So, forever, we've had this ptrace_signal_deliver implementation
which tries to handle all of the nasties that can occur when the
debugger looks at a process about to take a signal. It's meant
to address all of these issues inside of the kernel so that the
debugger need not be mindful of such things.
Problem is, this doesn't work.
The idea was that we should do the syscall restart business first, so
that the debugger captures that state. Otherwise, if the debugger for
example saves the child's state, makes the child execute something
else, then restores the saved state, we won't handle the syscall
restart properly because we lose the "we're in a syscall" state.

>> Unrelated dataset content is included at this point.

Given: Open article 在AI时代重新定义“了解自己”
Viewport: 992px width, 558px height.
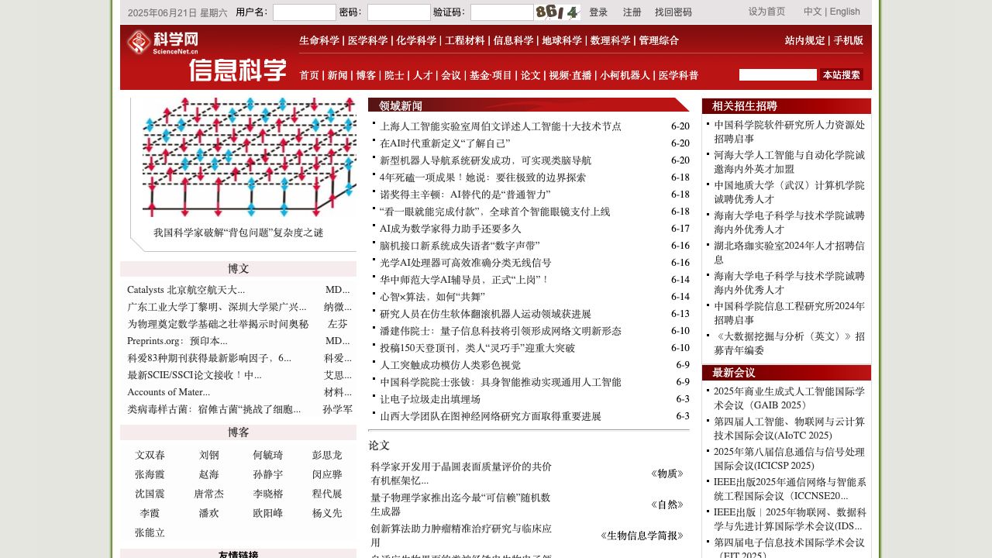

The code here worked for most cases, but if the debugger actually
passes the signal through to the child unaltered, it's possible that
we would do a syscall restart when we shouldn't have.
In particular this breaks the case of debugging a process under a gdb
which is being debugged by yet another gdb. gdb uses sigsuspend
to wait for SIGCHLD of the inferior, but if gdb itself is being
debugged by a top-level gdb we get a ptrace_stop(). The top-level gdb
does a PTRACE_CONT with SIGCHLD to let the inferior gdb see the
signal. But ptrace_signal_deliver() assumed the debugger would cancel
out the signal and therefore did a syscall restart, because the return
error was ERESTARTNOHAND.
Fix this by simply making ptrace_signal_deliver() a nop, and providing
a way for the debugger to control system call restarting properly:
1) Report a "in syscall" software bit in regs->{tstate,psr}.
It is set early on in trap entry to a system call and is fully
visible to the debugger via ptrace() and regsets.
2) Test this bit right before doing a syscall restart. We have
to do a final recheck right after get_signal_to_deliver() in
case the debugger cleared the bit during ptrace_stop().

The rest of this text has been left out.